[begin PASSAGE GIVEN]

[G4] PLAY CHESS! OWC comment re testing processor upgrades

Glenn Peterson glennsan at mac.com
Mon Jul 4 06:56:21 PDT 2005


Steve,

    Very interesting regarding the chess info.  BTW, I have looked in the
preferences and can't find a way to have it play itself.  What am I missing?
Thanks.

Glenn


> From: Steve Goldstein <sng at cox.net>
> Reply-To: "A place to discuss Apple's G4 computers."
> <g4 at listserver.themacintoshguy.com>
> Date: Mon, 04 Jul 2005 09:28:14 -0400
> To: Power Macintosh G4 List <G4 at listserver.themacintoshguy.com>
> Cc: Cube List <Cube at listserver.themacintoshguy.com>
> Subject: [G4] PLAY CHESS!  OWC comment re testing processor upgrades
> 
> BACKGROUND: I had reported that my OWC Mercury Extreme 1.4 GHz processor
> upgrade was the culprit that was causing my Quicksilver 2002 to go crazy on me
> (weird font substitutions, freezing), and all this learned after hunting down,
> testing, and rejecting just about all other possibilities first.  OWC was VERY
> cooperative in accepting the processor upgrade for replacement.  The
> replacement processor has worked well for several days already.
> 
> CHESS: I wrote to ask OWC Tech Support about testing the new processor,
> because, even though it seems to be working properly, Apple Hardware Test (CD
> that comes with new Macs) reported the same errors as with the defective
> processor.  Their reply was very interesting and worth sharing--PLAY CHESS:
> 
> At 12:27 PM -0500 6/30/05, hdtech at helpdesk.owc.net wrote:
>> The hardware test is not the most reliable with third party processors.  It
>> may be reporting errors though there are none.
>> 
>> The best way to test your processor is to use the application Chess, which
>> Apple includes with OS X.  If you launch the program Chess, you can set the
>> preferences to have the computer play itself.  This provides a unique set of
>> conditions on the computer.  Because Chess is so math intensive, it will push
>> the CPU to its maximum usage for a majority of the time it is playing the
>> game.  It is not very ram intensive, video intensive, and does not access the
>> hard drive.  This limits the pressure to just the processor.  We have found
>> over the past few years, that this will cause most bad processors to fail.

[end PASSAGE GIVEN]

§ SHORT PROBLEM 1
In the email about testing processor upgrades, which processor upgrade did Steve report as the cause of his Quicksilver's problems?
§ SHORT PROBLEM 2
From the email about testing processor upgrades, duplicate the passage starting at "Glenn Peterson glennsan" and ending at "am I missing?".
§ SHORT PROBLEM 3
Extend the email about testing processor upgrades with the next part, picking up right after its final sentence.

[begin DATASET EXTRACT]

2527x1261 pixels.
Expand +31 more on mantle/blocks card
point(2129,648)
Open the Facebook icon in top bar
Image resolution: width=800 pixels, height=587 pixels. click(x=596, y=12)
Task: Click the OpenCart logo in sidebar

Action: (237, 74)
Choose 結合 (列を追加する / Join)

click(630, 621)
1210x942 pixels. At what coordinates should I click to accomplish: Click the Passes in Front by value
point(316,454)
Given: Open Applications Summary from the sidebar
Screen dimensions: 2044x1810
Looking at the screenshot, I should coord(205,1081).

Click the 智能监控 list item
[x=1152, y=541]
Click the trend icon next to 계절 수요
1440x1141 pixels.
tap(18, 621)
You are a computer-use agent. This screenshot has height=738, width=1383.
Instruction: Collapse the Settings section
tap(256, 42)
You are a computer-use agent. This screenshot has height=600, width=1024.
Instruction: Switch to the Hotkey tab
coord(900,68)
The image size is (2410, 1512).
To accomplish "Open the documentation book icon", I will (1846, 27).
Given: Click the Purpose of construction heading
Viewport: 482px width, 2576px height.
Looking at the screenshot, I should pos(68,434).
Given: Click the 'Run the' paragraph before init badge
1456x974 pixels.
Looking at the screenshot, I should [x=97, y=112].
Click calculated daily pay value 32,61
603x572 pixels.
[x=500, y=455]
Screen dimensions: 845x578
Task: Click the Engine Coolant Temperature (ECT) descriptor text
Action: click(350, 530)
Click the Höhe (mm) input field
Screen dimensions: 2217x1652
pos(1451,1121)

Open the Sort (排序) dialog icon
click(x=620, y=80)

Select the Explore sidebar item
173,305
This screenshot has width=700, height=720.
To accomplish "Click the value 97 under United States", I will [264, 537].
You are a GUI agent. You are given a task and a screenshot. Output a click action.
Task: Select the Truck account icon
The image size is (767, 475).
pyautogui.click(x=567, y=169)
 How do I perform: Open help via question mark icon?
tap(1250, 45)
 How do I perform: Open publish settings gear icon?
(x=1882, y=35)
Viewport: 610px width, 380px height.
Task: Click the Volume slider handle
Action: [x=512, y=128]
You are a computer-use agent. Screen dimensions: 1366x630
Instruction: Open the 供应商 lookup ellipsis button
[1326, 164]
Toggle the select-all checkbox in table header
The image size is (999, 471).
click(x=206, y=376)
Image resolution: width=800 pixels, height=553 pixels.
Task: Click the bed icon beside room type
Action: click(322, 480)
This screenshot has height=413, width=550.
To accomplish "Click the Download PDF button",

[end DATASET EXTRACT]

§ EXPECTED ANSWER 1
His OWC Mercury Extreme 1.4 GHz processor upgrade.

§ EXPECTED ANSWER 2
Glenn Peterson glennsan at mac.com
Mon Jul 4 06:56:21 PDT 2005


Steve,

    Very interesting regarding the chess info.  BTW, I have looked in the
preferences and can't find a way to have it play itself.  What am I missing?

§ EXPECTED ANSWER 3
>> For our tests, we will have the computer play 5 to 7 games of chess in a row.
>> With a good processor installed, Chess may fail once in that group of games.
>> Usually Chess completes each game without incident.  If Chess fails 2 or more
>> times in that group of 5 to 7 games, then that is very strong evidence that
>> the processor may be defective.  Of course this is not a 100% test, !
>> but for OWC's purposes, if a processor fails the Chess test, we will replace
>> the processor.  If you find that the processor passes the Chess test, but
>> still has stability problems with other applications, that will suggest that
>> the cause of the stability problems is not a defective processor.
> 
> So far, the replacement processor passed the CHESS test without any failures.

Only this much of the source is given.